While your heart might be ready, however, there are some important questions you need to ask yourself - and your partner- before you jump headfirst into trying to conceive.
Trying to Conceive? Let's Talk First
Are You BOTH Ready To Be Parents?
While many women dream of motherhood from the time they receive their first baby doll, most men just don't have fantasies about fatherhood in the same way. You might feel that you are in the right time and place in your marriage or relationship to have a baby, and that you are more than ready to be a mother, but don't forget one very important element: your partner.
Talk to your partner about how you are feeling, and really take the time to listen to his feelings on the subject. Some men might find this particular conversation intimidating at first, so don't force him to give you an answer right away. If your partner is the kind of man who likes to take time and think about things before talking about them, bring the subject up and then let it go for a few days or even weeks. Revisit it after you feel you've given him plenty of time to truly collect his thoughts. Remember, having a baby might bring on different responsibilities for each of you. While you've prepared in your mind how you will raise and nurture your child, he needs time to prepare in his mind how his duties as a husband and father will change things for him.
If you plan on being a SAHM, he will have the weight of ensuring he can provide for a larger family financially, as well as being there to support you and your child emotionally. Becoming a parent is life changing. You want to make sure that you are both ready to make that change together.

● **MATERIAL SUPPLIED**
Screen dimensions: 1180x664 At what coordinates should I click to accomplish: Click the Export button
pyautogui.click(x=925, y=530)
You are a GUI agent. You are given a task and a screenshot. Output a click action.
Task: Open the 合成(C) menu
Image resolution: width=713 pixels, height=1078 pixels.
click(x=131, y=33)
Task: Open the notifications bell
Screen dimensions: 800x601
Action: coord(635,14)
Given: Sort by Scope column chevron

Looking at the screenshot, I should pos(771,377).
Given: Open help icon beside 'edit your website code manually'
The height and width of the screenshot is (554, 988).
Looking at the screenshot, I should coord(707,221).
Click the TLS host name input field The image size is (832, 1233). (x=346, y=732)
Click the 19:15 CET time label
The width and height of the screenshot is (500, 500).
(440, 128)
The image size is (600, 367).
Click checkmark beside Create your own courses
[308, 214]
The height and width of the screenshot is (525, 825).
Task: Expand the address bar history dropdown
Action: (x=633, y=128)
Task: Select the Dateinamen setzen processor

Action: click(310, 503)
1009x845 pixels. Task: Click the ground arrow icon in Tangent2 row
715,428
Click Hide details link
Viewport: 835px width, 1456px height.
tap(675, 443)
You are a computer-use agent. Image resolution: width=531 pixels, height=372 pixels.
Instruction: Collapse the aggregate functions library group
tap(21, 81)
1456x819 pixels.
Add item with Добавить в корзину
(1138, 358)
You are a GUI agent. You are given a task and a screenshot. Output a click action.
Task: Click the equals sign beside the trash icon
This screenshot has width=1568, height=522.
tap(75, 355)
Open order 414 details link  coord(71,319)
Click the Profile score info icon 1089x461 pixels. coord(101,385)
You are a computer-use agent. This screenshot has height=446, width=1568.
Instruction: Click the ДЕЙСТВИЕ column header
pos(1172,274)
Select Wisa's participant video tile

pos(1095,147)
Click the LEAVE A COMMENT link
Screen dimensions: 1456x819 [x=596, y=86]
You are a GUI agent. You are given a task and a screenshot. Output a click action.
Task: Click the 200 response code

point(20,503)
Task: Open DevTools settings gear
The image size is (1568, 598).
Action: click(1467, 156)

● **AIM OF THE TASK**
In the passage on trying to conceive, why does it advise against pushing your partner for an answer right away? Reply in one to three sentences.

● **OUTPUT OF THE TASK**
Some men may find this conversation intimidating at first. Having a baby may bring different responsibilities for each partner, and he needs time to think through how his duties as a husband and father will change things for him.